Bulletin n° 9, printemps 2000

 

 

 

 

 

Estelle Fohr-Prigent

 

 

 

 «Honte Noire» est la traduction de l'allemand «Schwarze Schmach», qui désigne la honte que représente aux yeux des Allemands l'occupation de la rive gauche du Rhin par des troupes coloniales françaises. Des troupes «noires» sont en effet chargées de surveiller, de contrôler des populations allemandes «blanches.»

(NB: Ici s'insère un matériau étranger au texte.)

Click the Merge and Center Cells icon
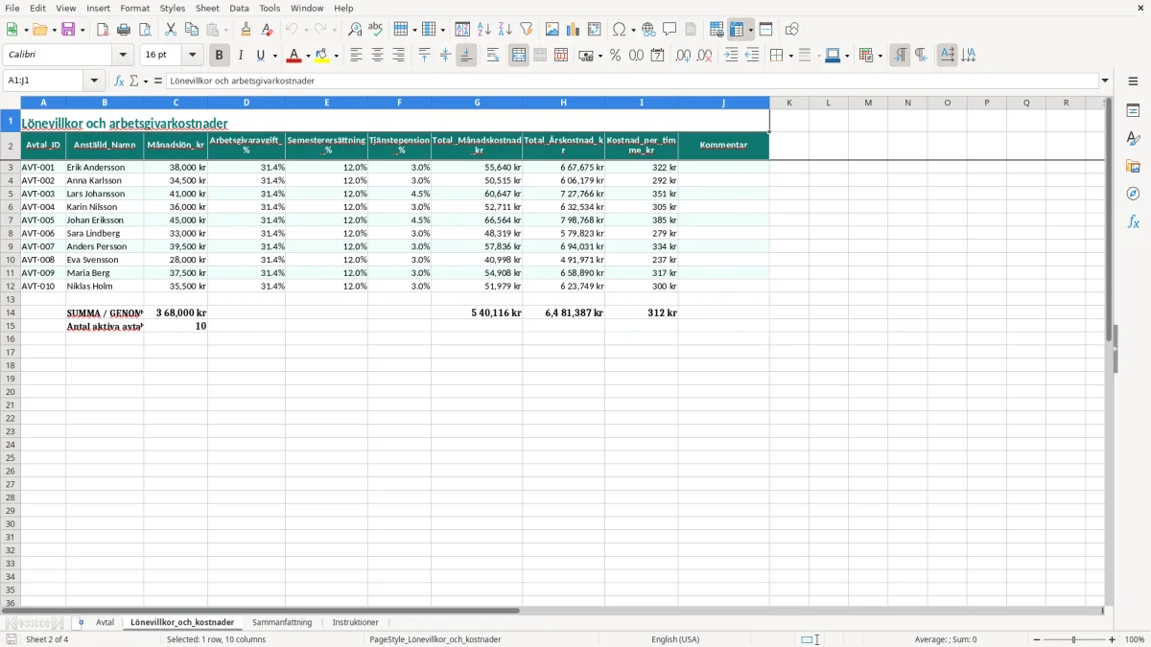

Le gouvernement allemand s'empare de l'affaire et orchestre une campagne de propagande pour dénigrer d'une part ces troupes, accusées de violer les femmes allemandes, et d'autre part la France, accusée de vouloir humilier l'Allemagne dans un esprit de basse vengeance.

 

 

Une campagne de propagande moderne

 

 La campagne de la «Honte Noire» est, après la Première Guerre mondiale, un des premiers exemples de propagande structurée et définie à l'échelle internationale. A première vue, cette campagne semble émaner de petits groupes nationalistes. Elle s'avère en fait être organisée par le gouvernement du Reich, qui prend prétexte de l'occupation de la rive gauche du Rhin par des troupes coloniales françaises pour tenter de discréditer la France aux yeux de l'opinion publique internationale.

 

 L'Allemagne a tiré les enseignements du conflit mondial; elle sait le poids des opinions publiques et l'impact d'une propagande massive dans la bataille diplomatique qui l'oppose à la France. En montrant la France comme une nation belliqueuse, assoiffée de revanche, qui ne pense qu'à «humilier» et «asservir» l'Allemagne, le Reich entend déstabiliser la position de la France dans les négociations de l'après-guerre. Sont notamment en jeu l'occupation du territoire et le paiement des réparations.

 

 Remettre en cause le décompte des dommages de guerre établis par les Français est une stratégie possible, mais les propagandistes allemands ont conscience que provoquer l'indignation, voire la colère, est bien plus efficace qu'une argumentation rationnelle.

 

Les troupes coloniales françaises sont à cet égard un ennemi idéal, susceptible de fédérer contre lui toutes les nations «blanches.» Le Royaume-Uni et les Etats-Unis, alliés de la France, sont particulièrement ciblés par les propagandistes.

 

 L'efficacité de cette campagne de propagande est difficile à apprécier. Il semble que la pseudo-«neutralité» des propagandistes américains et anglais - à la solde de l'Allemagne-, n'ait pas trompé les gouvernements américain et anglais.

 

 

L'attitude ambivalente du gouvernement français

 

 Le gouvernement français prend néanmoins la campagne très au sérieux et cherche à réfuter point par point les allégations allemandes. Mais la France est accusée de mauvaise foi et sa contre-propagande est mise sur la sellette. Le gouvernement français envisage donc rapidement le retrait de ses troupes coloniales, malgré le manque de métropolitains susceptibles de les remplacer. Ce projet provoque aussitôt l'indignation de M.Diagne, député et commissaire général aux Troupes Noires, qui fait valoir le droit des troupes coloniales de participer à l'occupation de l'Allemagne comme elles ont participé à la victoire. De fait, le gouvernement hésitera longtemps avant de retirer les dernières troupes coloniales de la rive gauche du Rhin.

 

 Cette affaire permet finalement d'observer une singularité française: la France semble en effet moins touchée, à l'époque, par le racisme que les autres pays européens, et, a fortiori, que les Etats-Unis. Cela provoque un certain décalage entre les grilles de lecture des pays concernés et entraîne quelques incompréhensions diplomatiques, notamment avec l'Italie.